Exercise materials Start Marker

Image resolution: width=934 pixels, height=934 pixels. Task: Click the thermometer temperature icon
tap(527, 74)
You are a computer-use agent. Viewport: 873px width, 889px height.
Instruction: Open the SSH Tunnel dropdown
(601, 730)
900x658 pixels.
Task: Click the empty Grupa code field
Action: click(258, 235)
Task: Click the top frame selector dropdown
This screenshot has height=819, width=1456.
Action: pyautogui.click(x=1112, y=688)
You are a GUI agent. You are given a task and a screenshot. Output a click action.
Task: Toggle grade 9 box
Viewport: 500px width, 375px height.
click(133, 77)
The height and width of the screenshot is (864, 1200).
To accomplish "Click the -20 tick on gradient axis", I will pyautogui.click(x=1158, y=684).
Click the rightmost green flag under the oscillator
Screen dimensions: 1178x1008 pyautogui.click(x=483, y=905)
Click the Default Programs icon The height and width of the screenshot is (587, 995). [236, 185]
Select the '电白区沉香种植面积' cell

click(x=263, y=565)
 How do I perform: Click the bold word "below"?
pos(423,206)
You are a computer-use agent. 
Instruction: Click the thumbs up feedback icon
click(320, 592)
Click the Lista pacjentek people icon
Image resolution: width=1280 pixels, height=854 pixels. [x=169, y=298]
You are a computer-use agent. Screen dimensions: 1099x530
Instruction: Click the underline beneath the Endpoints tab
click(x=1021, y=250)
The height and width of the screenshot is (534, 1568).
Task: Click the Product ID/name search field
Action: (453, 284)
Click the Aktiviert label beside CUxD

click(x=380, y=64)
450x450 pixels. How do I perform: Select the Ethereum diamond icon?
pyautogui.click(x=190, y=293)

Exercise materials End Marker

Word for word, every record must be given again.

Image resolution: width=934 pixels, height=934 pixels. Task: Click the thermometer temperature icon
tap(527, 74)
You are a computer-use agent. Viewport: 873px width, 889px height.
Instruction: Open the SSH Tunnel dropdown
(601, 730)
900x658 pixels.
Task: Click the empty Grupa code field
Action: click(258, 235)
Task: Click the top frame selector dropdown
This screenshot has height=819, width=1456.
Action: pyautogui.click(x=1112, y=688)
You are a GUI agent. You are given a task and a screenshot. Output a click action.
Task: Toggle grade 9 box
Viewport: 500px width, 375px height.
click(133, 77)
The height and width of the screenshot is (864, 1200).
To accomplish "Click the -20 tick on gradient axis", I will pyautogui.click(x=1158, y=684).
Click the rightmost green flag under the oscillator
Screen dimensions: 1178x1008 pyautogui.click(x=483, y=905)
Click the Default Programs icon The height and width of the screenshot is (587, 995). [236, 185]
Select the '电白区沉香种植面积' cell

click(x=263, y=565)
 How do I perform: Click the bold word "below"?
pos(423,206)
You are a computer-use agent. 
Instruction: Click the thumbs up feedback icon
click(320, 592)
Click the Lista pacjentek people icon
Image resolution: width=1280 pixels, height=854 pixels. [x=169, y=298]
You are a computer-use agent. Screen dimensions: 1099x530
Instruction: Click the underline beneath the Endpoints tab
click(x=1021, y=250)
The height and width of the screenshot is (534, 1568).
Task: Click the Product ID/name search field
Action: (453, 284)
Click the Aktiviert label beside CUxD

click(x=380, y=64)
450x450 pixels. How do I perform: Select the Ethereum diamond icon?
pyautogui.click(x=190, y=293)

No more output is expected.